Exercise text.
┌──

Post # 16
I would end the relationship anyway as I, like yourself, am not really a drinker and would not be compatible with someone who likes to drink a lot, but I would especially end it if it is something you say you cannot deal with based on your past experiences.
If someone is a mean drunk then they really should not be drinking. This is a problem and has the potential to become dangerous very quickly. Please don’t let it become your problem. Shouting is one thing, but it could turn more aggressive or even violent. I really don’t like the excuse of people being able to say whatever they want when they’re drunk as if it doesn’t count. If you stay in this relationship, it doesn’t sound like things are going to change as he didn’t accept responsibility and made it seem like YOUR problem for being too sensitive. Run like the wind!
Post # 18
Yuck! And he’s really messy! Be glad you found out now and don’t look back!
Post # 19
Omg what a fcking psycho. Yes do not talk to him ever again. And be careful… he sounds like he has the potential to get violent. Ugh what a nightmare. I hope he just leaves you alone.

└──

Collected material.
┌──

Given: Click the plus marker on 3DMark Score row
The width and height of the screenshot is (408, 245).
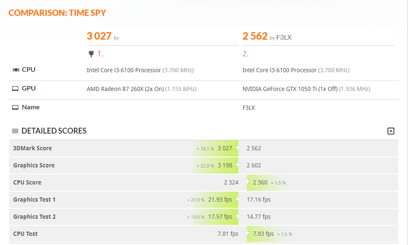Looking at the screenshot, I should 238,148.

└──

Check your understanding.
1. In the forum posts, what does the writer of Post # 16 say they would not be compatible with?
2. Which post numbers appear in the forum posts?
3. Write a continuation of the forum posts, picking up after the last sentence shown.
Nothing asked here depends on the lines.

Answers for the exercise.
1. Someone who likes to drink a lot.

2. 16, 18, 19

3.
Post # 20
You made the right choice. You have standards. A grown man having nothing better to do but drink on the weekends is so
unattractive. Could you elaborate on “I’m dreading having to commute with this person when the city reopens”? I would suggest you keep your distance.
Post # 21
I didn’t even read the post. The answer to the title is yes. There is no context that would make me think you should stay in a relationship with a mean drunk.
Post # 22
Girl, he’s mean when he’s not drunk. That ain’t the alcohol talking…..its him as he really is. Run!
Post # 23
What the actual fuck. I was expecting you to talk about a few snide comments he made after drinking from your title. He legitimately sounds like an abusive alcoholic psychopath. This shouldn’t even be a question bee.. you need to get away from him!
Post # 24
you’re too good for this guy. Block him and if he shows up at your door again, call the police.
Post # 26
I think what disturbs me as much as everything everyone else has said is that you even have to ask this question. Thank goodness you never slept with him. Drunk or sober he’s nasty and unstable. Run, do not walk away from this train wreck.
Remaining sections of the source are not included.